▸ Quoted passage:
=====
Wow, you sent me down a serious rabbit hole. That core looks awesome, and the ring bus blew my mind [1].
What is the practical difference between a very wide SIMD processor vs very many single-instruction processors? Is there any? They say this processor is comprised of 16 "slices", each 265B SIMD + 1 MiB cache. Is that different at all from having 16 265B processors?
A huge SIMD core should have a die area advantage (which in turn gives it other advantages) over a bunch of little processors of the same "width" executing instructions independently. And there is less overhead.
In exchange, it can't process different instruction streams simultaneously. It has to perform the same operations over a giant chunk data, or otherwise "waste" the huge SIMD width.
Another highlight of this thing:
> There is also extensive support for predication with 8 predication registers. The unit is optimized for 8-bit integers (9-bit calculations)
=====
▸ Tasks for this exercise:
1. Translate this sentence from the SIMD post into Spanish: "In exchange, it can't process different instruction streams simultaneously."
2. List every sentence in the SIMD post that ends with a question mark.
3. Resume the forum post about SIMD processors, picking up after its final quoted line.
The rows that come next are separate material from the forum post about SIMD processors.

▸ Dataset content:
=====
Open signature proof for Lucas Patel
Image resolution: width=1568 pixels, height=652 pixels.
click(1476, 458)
=====
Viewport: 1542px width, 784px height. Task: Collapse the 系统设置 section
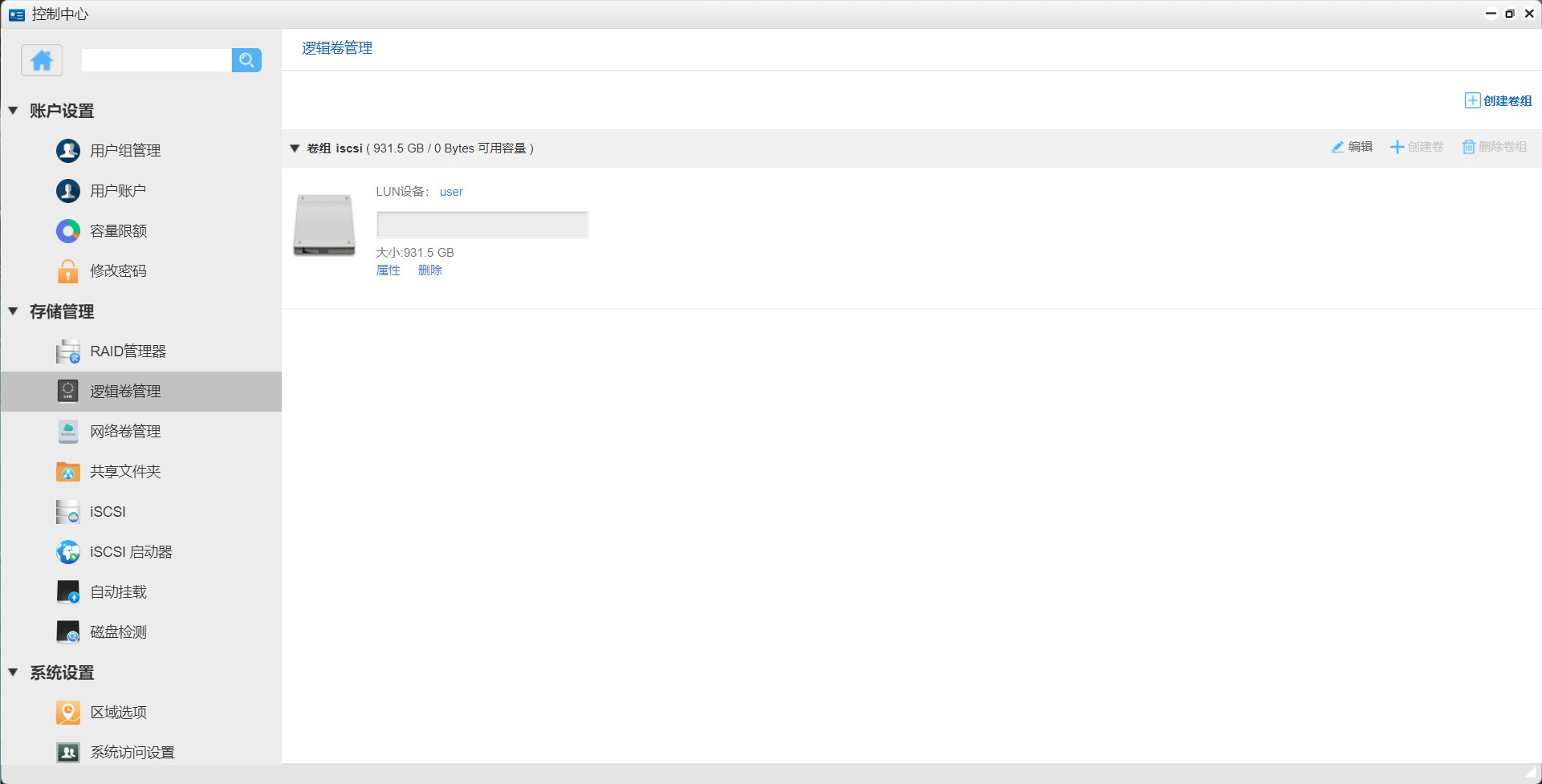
=====
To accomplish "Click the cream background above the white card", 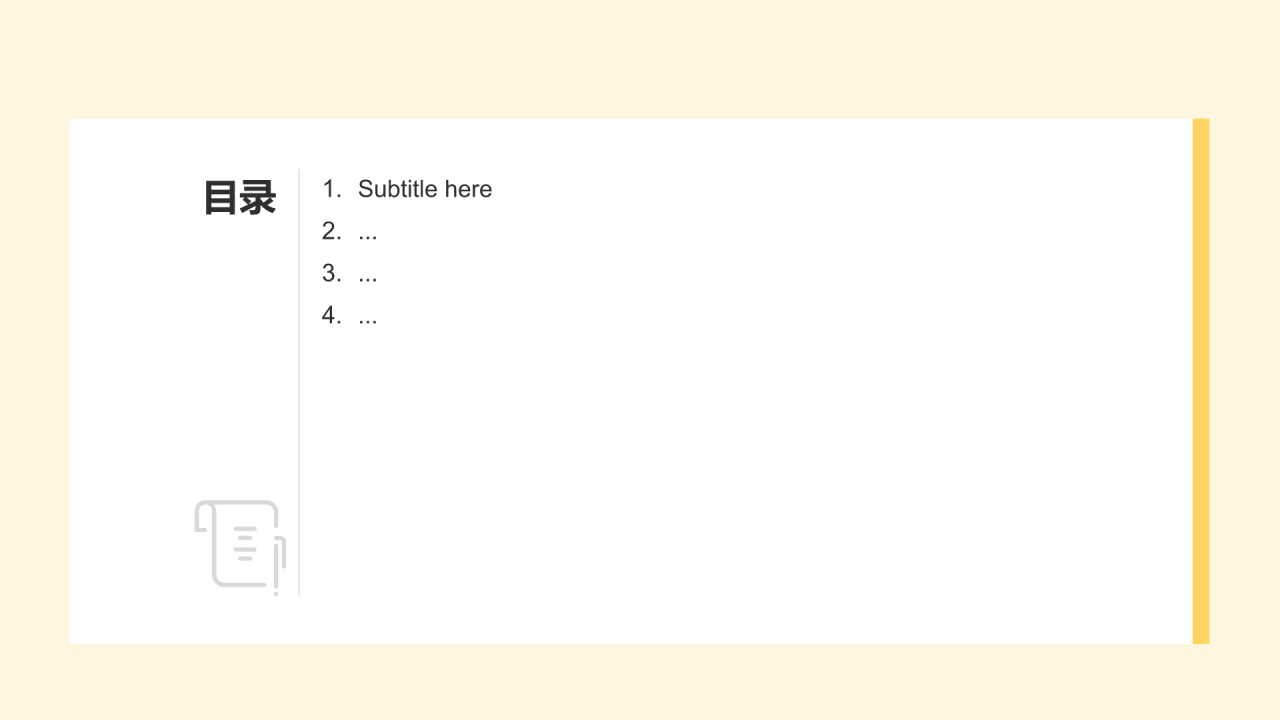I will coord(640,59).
=====
▸ Results for the exercise:
1. A cambio, no puede procesar distintos flujos de instrucciones simultáneamente.

2.
What is the practical difference between a very wide SIMD processor vs very many single-instruction processors?
Is there any?
Is that different at all from having 16 265B processors?

3.
From everything I read, NCore would have been a low price LLM monster. Centaur would probably be alive and selling them like hotcakes if they came out with it now, instead if then.
What is the practical difference between a very wide SIMD processor vs very many single-instruction processors? Is there any? They say this processor is comprised of 16 "slices", each 265B SIMD + 1 MiB cache. Is that different at all from having 16 265B processors?
[1] https://en.wikichip.org/wiki/centaur/microarchitectures/cha#...